Cytokine profiles of BAL T cells and T-cell clones obtained from human asthmatic airways after local allergen challenge

Background: This study assessed the heterogeneity of cytokine expression in asthma before and after local allergen challenge. Methods: BAL T cells were obtained 10 min or 24 h after local endobronchial allergen challenge in atopic asthmatic subjects. T cells were cloned by direct limiting dilution, mRNA expression was assessed by RT-PCR, and cytokine protein production by ELISA. Results: Unstimulated baseline BAL T cells expressed mRNA for IFN-γ, IL-13, and TNF-α. A minority of samples expressed IL-4 and IL-5, but no IL-3 mRNA was detected. PHA stimulation increased expression of IL-3, IL-4, and IL-5 mRNA in 4/6 samples. IL-13 and GM-CSF mRNA were found in BAL cells after allergen challenge, but expression of IFN-γ was reduced. Both IL-4 and IL-3 were strongly upregulated after PHA stimulation, while the expression of TNF- α and IFN-γ was reduced, compared to equivalent baseline samples. Seventeen panels of BAL T-cell clones were derived (average cloning efficiency 1/40 T cells). Seven panels survived to 8 weeks for analysis.
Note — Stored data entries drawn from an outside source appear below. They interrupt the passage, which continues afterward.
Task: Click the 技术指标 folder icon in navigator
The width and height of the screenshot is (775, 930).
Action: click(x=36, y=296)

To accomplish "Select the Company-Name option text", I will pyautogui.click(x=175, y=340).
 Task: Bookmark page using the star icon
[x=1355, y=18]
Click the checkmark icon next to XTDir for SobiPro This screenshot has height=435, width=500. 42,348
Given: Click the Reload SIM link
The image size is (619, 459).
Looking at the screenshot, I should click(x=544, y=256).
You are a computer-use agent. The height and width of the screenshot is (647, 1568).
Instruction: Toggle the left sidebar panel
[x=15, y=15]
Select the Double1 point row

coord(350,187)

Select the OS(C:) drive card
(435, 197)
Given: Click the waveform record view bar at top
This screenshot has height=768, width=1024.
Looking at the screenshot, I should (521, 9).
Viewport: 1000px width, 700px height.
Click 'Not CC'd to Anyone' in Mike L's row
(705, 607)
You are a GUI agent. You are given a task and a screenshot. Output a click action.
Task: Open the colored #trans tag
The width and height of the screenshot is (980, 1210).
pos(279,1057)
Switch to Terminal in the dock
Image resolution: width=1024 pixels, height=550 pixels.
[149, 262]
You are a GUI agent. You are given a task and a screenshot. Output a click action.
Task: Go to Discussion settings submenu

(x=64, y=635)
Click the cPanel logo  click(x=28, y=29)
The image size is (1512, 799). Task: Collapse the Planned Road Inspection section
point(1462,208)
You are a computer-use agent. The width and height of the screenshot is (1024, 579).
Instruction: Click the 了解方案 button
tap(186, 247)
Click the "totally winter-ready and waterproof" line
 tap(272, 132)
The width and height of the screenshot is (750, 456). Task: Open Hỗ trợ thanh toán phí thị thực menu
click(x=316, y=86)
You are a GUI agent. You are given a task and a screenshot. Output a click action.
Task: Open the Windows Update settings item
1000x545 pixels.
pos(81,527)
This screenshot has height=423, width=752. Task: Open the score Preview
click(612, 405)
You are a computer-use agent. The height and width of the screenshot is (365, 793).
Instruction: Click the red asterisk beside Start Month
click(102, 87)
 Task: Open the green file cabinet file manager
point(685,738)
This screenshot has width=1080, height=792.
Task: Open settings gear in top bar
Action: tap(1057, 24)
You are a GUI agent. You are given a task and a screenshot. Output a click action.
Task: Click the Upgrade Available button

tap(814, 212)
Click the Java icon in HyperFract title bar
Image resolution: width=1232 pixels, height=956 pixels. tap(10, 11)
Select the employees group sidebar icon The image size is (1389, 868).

Clones derived 4 h after saline challenge showed strong mRNA signals for IL-13, IL-4, and IFN- γ, whereas clones derived 24 h after allergen challenge expressed IL-13, GM- CSF, IL-3, IL-4, and often IL-5 (i.e., closer to the Th2 profile). There was considerable heterogeneity in the patterns of cytokine mRNA and protein production by different clones. Conclusions: T cells from asthmatic airways produce IL-13, IFN-γ, and TNF-α, but after allergen challenge, type 2 cytokines are upregulated, mRNA and protein analysis provide complementary information on airways T-cell cytokine profiles.